Sumen altı edildi ama AK Partili Meclis Üyesi ile MHP’li Başkan adayı kumar oynatmaktan gözaltına alındı!
Bu köşeyi takip edenler hatırlayabilir; Yaklaşık 4-5 aydır Ankara’nın Altındağ ve Mamak ilçelerinin kumar cennetine çevrilmeye çalışıldığını defalarca kaleme aldım. Ankara Valisi Alaattin Yüksel’in talimatıyla başlatılan operasyonlarda çok sayıda fail yakalandı. Haklarını yemeyelim; Ankara Emniyet Müdürü Zeki Çatalkaya, Mamak Emniyet Müdürü Rüstem Özbek ve yardımcıları da konuya hassasiyetlerini arttırınca Ankara’daki kumar furyasının ateşi kısmen söndü. İşte bu operasyonların birinde polisi şoka çeviren bir gelişme yaşandı. Yaklaşık 3 hafta önce birisi AKP’li, diğeri MHP’li iki siyasetçi, polisin baskınıyla, “kumara yer sağlamak” suçlarından 24 saat gözaltına alındı. Gözaltına alınan siyasetçilerden birisi halen AK PARTİ’de meclis üyesi ve belediyede çok önemli bir komisyonun başında, diğeri ise son yerel seçimlerde MHP’den Ankara’da bir ilçenin belediye başkan adayı olmuştu. Kumar baskınında bu tabloyla karşılaşan emniyet yetkilileri ilk şaşkınlığını üzerinden attıktan sonra tüm torpil çabalarına rağmen iki siyasetçiyi de gözaltına aldı. Bir süre sonra polisin üzerindeki baskı artınca, emniyet çaresiz kalarak iki siyasetçiyi serbest bırakmak zorunda kaldı. Emniyetin üzerindeki abluka o kadar yoğunlaştı ki, bu yazdığım bilgiler polis adliye muhabirlerine dahi sızdırılmadı. Gerektiğinde emniyeti de en sert şekilde eleştiriyoruz ama bu fotoğrafla şu iyice anlaşıldı ki; siyaset kurumu, elini polisin yakasından çekmediği sürece asayiş berkemal olmayacak! Ankara polisinin bu olayda gösterdiği dirayeti kutluyorum…

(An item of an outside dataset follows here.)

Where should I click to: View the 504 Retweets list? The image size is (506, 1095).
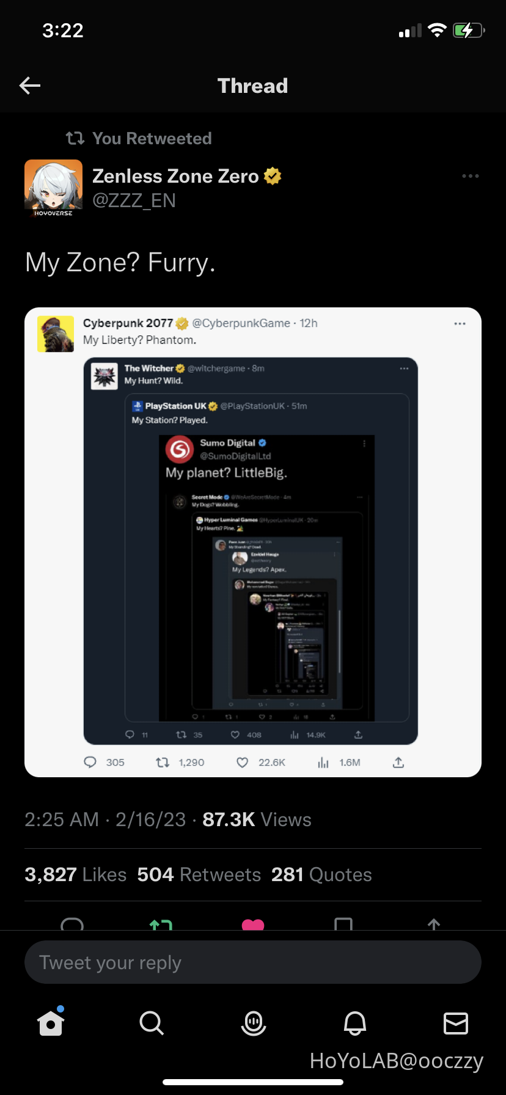coord(199,874)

Dip not: 5237 sayılı Türk Ceza Kanununun 228. Maddesi; “Kumar oynanmasına yer ve imkan sağlayan kişi, bir yıla kadar hapis ve adli para cezası ile cezalandırılır. Bu suçtan dolayı tüzel kişiler hakkında bunlara özgü güvenlik tedbirleri hükmü uygulanır…”
Öyle bir hamle ki!
Anayasa Mahkemesi’nin Cumhurbaşkanı Abdullah Gül’e ikinci kez Cumhurbaşkanlığı’na seçilme hakkı tanımasının ardından AK PARTİ cephesinde hamleler sezonu açıldı. Geçen hafta bir gazetenin sürmanşetine giren “Numan Kurtulmuş’un AKP’ye geçmesi an meselesi” haberi bu hamlelerin en ciddilerinden…
Gül ikinci kez aday olma hakkı elde ederek masada elini güçlendirirken, Erdoğan da partiye yeni bir lider adayı monte edilmesi söylentisini başlatarak Gül’e karşı ciddi bir hamle yaptı. Edindiğim bilgiler hamlenin planlanmasındaki “USTA”lığı gösteriyor.
Ak Parti kulislerini alev alev yakan Kurtulmuş haberinin kaynağının ustaya çok yakın biri olması dikkat çekici.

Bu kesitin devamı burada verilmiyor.